Ron spoke, and his words seemed to rise through the curiously light feeling inside his skull, as if he might float out of his chair at any moment. "It's him," he said out of the corner of his mouth, and pointed at the back of Draco Malfoy's head on the other side of the room.

There was nothing more to be said. Nobody else had hair of that silver-ash colour, or held himself at that arrogant angle, even when Malfoy seemed to be seconds away from falling off the bar stool.

"About three sheets to the wind, isn't he?" said Harry. "What d'you suppose he's doing here?"

Ron didn't answer right away. Harry still hated Malfoy, of course; always had and always would, quite apart from the suspicions everybody at the Auror college had about the Death Eater activities he could never be convicted for. But the passion had gone out of Harry's hatred after the end of fifth year, and it had become a cold constant. There were times when Ron wondered if it was because Lucius Malfoy had rotted in Azkaban for so long, and then died in the last clash with the Death Eaters and the Dark Lord. And no matter how much Harry despised the son, he knew all too well what it was to lose a father.

But that had never made any difference to Ron. His hatred of Malfoy had grown so deep into his blood and bones that nothing could ever temper it. He slid out of his seat, scarcely aware of what he was doing. Hermione grabbed his arm.

"Ron! You can't, not here!"

"Can't I? Watch me."

"What do you think you're going to do, anyway?"

Ron had no idea. But Malfoy's bright head was drawing him as surely as a lodestone might draw metal, and he got up. Hermione yanked him down.

"Ouch!" He rubbed his arm.

"I've had Auror physical training now, so don't try it," warned Hermione. "You're not going over there."

"But--"

She pushed her own chair back. "I'm going."

"Hermione, you can't," said Harry, sounding alarmed. "He's dangerous. And he wouldn't have any compunctions about doing anything to you."

"After two years of Auror training, I think I can take care of myself in the middle of a taproom in the Leaky Cauldron," said Hermione. "And I don't think he's going to try anything here."

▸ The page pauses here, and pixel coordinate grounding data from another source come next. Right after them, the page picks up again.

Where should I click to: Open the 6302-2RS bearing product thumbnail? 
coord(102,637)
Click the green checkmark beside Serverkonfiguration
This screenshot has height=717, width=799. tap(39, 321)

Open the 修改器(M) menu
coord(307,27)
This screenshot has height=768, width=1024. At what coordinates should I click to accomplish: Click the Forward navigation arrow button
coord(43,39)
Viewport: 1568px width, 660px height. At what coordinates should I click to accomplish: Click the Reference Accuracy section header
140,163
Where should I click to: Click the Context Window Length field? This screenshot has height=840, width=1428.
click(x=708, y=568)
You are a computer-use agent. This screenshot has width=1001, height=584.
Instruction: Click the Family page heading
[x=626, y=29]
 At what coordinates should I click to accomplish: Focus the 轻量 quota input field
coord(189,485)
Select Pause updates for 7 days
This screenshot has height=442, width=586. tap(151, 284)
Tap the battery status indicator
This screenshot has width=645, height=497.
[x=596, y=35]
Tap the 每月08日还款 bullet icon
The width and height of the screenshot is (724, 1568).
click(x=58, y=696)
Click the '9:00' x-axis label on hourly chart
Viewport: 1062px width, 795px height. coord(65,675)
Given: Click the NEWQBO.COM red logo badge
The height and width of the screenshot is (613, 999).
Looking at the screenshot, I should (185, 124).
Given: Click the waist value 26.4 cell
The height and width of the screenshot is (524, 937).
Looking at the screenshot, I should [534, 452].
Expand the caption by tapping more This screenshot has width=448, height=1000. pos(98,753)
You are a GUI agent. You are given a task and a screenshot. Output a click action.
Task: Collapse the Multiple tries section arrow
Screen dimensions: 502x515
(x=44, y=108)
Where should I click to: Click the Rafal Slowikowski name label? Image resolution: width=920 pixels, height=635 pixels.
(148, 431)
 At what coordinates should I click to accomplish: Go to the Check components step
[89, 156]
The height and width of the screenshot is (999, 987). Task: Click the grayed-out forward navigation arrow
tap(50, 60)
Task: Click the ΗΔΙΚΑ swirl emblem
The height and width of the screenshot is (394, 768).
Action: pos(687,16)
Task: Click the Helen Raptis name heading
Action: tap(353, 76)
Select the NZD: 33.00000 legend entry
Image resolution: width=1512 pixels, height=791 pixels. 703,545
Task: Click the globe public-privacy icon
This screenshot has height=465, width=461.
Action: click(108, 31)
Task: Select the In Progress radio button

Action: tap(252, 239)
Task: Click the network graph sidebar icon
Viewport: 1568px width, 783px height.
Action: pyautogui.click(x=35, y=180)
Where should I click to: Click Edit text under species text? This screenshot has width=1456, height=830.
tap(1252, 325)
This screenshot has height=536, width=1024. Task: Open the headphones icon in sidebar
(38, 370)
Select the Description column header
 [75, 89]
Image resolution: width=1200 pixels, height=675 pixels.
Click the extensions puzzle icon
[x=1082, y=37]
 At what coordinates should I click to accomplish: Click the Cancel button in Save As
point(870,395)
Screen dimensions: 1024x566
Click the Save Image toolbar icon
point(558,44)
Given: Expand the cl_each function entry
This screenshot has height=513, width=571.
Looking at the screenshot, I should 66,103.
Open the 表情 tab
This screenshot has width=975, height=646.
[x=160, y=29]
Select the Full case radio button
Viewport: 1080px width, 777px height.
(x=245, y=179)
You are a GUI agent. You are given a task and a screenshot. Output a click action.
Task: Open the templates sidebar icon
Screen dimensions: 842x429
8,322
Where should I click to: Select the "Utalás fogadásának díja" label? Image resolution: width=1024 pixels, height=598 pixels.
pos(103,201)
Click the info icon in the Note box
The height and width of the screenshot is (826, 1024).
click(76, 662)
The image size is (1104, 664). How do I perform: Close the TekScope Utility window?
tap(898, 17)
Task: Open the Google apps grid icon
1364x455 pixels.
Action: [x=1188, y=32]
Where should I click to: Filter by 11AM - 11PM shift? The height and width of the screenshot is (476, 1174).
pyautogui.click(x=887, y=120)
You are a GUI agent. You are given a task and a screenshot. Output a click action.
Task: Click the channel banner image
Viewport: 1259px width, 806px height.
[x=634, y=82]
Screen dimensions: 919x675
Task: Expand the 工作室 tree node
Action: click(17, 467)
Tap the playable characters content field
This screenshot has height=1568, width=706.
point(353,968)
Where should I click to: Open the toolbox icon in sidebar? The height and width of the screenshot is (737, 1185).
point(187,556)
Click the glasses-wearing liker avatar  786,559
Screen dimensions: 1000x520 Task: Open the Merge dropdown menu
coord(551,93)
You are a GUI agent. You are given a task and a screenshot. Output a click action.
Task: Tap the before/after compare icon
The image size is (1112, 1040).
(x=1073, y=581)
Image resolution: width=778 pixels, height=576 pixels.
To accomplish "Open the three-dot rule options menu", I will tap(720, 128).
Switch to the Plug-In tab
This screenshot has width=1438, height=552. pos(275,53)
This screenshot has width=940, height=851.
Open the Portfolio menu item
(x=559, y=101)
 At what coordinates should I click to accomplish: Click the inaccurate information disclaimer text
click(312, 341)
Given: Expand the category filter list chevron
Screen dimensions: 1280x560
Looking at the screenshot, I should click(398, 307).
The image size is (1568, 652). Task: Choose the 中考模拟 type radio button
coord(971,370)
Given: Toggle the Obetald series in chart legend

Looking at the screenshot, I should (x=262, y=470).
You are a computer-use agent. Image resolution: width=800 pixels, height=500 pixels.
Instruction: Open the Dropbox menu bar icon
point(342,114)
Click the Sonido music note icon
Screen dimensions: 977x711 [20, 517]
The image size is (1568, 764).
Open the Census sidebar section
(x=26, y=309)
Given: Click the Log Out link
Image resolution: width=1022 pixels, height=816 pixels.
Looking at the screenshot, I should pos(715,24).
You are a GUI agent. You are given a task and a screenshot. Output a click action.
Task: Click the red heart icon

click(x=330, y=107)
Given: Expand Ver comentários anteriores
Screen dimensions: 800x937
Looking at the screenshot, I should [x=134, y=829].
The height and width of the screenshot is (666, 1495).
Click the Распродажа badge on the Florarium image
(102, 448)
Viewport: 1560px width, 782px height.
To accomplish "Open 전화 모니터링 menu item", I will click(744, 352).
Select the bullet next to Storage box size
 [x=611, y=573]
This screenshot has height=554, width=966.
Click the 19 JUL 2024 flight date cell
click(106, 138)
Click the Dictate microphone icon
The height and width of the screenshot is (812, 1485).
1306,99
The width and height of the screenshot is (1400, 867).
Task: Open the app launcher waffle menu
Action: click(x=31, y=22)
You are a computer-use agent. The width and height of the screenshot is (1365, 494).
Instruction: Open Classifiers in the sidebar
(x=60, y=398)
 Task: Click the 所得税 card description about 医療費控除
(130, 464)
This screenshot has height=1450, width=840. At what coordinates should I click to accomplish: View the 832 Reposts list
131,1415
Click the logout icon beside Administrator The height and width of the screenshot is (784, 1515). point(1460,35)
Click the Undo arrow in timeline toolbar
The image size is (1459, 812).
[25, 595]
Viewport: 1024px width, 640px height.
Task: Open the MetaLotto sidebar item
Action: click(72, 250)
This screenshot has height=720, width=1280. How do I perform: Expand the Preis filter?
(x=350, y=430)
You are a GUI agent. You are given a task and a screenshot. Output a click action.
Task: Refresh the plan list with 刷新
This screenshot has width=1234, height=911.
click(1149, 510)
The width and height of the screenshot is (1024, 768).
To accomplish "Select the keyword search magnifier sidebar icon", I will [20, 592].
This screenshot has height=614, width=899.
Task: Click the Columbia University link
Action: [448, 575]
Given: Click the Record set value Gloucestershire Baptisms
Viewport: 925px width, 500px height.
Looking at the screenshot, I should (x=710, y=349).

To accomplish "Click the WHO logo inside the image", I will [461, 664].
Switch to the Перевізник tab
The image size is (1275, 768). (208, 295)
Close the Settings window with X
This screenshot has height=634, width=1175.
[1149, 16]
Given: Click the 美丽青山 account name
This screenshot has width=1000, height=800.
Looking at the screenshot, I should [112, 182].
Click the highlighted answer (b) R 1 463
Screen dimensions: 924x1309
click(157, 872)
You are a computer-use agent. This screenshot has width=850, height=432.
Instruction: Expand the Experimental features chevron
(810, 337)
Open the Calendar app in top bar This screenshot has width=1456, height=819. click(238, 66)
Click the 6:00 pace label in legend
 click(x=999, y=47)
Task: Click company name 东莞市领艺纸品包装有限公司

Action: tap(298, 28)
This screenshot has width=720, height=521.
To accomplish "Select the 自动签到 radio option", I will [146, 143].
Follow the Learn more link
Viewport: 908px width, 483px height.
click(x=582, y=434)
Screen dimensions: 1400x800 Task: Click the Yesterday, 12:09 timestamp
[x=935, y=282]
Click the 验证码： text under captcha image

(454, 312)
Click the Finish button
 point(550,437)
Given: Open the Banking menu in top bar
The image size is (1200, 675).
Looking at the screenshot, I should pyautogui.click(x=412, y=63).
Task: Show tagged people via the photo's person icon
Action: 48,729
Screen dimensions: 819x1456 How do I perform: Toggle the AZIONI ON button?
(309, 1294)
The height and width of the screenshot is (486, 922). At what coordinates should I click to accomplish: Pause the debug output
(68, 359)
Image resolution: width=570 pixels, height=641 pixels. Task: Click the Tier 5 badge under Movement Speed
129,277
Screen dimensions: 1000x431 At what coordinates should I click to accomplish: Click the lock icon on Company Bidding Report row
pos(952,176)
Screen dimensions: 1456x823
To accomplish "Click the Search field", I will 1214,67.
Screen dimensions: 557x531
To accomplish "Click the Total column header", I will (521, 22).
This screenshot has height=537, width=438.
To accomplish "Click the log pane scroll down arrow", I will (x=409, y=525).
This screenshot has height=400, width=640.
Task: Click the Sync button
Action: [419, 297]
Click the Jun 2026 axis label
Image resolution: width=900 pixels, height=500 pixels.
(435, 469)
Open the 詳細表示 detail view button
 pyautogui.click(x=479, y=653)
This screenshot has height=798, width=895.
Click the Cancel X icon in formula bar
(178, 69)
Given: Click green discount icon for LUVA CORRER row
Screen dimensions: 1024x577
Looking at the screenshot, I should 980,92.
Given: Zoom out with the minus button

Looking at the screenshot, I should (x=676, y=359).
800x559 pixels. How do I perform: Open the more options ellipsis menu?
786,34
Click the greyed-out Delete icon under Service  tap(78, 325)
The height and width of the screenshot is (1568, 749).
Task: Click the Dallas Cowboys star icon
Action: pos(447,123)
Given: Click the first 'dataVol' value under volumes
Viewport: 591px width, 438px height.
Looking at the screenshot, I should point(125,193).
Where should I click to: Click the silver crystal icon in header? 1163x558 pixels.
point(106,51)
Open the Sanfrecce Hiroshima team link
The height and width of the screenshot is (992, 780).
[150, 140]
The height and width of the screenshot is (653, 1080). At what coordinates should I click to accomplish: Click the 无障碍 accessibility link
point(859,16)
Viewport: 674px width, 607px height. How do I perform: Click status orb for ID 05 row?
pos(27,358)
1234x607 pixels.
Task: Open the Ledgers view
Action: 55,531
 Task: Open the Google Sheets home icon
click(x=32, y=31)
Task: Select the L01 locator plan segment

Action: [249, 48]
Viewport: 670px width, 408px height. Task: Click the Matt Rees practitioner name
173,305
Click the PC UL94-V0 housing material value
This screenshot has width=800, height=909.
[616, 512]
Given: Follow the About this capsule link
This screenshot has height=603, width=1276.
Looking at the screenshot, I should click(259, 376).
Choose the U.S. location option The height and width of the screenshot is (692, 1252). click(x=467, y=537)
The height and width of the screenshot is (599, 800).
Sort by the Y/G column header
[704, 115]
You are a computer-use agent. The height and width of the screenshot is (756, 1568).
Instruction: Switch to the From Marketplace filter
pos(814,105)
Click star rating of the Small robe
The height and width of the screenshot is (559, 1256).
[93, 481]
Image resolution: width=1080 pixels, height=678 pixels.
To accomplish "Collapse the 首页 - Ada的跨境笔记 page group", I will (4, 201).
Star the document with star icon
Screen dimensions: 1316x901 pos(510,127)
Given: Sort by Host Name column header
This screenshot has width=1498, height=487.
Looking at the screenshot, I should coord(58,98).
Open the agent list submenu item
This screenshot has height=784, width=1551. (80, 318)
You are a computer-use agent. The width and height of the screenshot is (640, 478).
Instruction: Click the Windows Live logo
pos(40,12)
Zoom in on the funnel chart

"I won't let you," Harry said flatly.

She bent down to the table and spoke very low. "Listen to me, both of you. We know that Ginny's not at Malfoy Manor, that she can't be. All right. But what you may not have thought of is that Malfoy might know something about what did happen to her. Perhaps I can learn something from him, considering the state he's clearly in at the moment."

"Well--" Harry hesitated. "I always heard that he never could hold his liquor at school..."

She nodded. "Exactly. And so he might say some very indiscreet things now. But he's certainly not going to say anything if Ron charges over there like some kind of demented crusader."

"You're right," Harry said reluctantly. "But be careful, Hermione."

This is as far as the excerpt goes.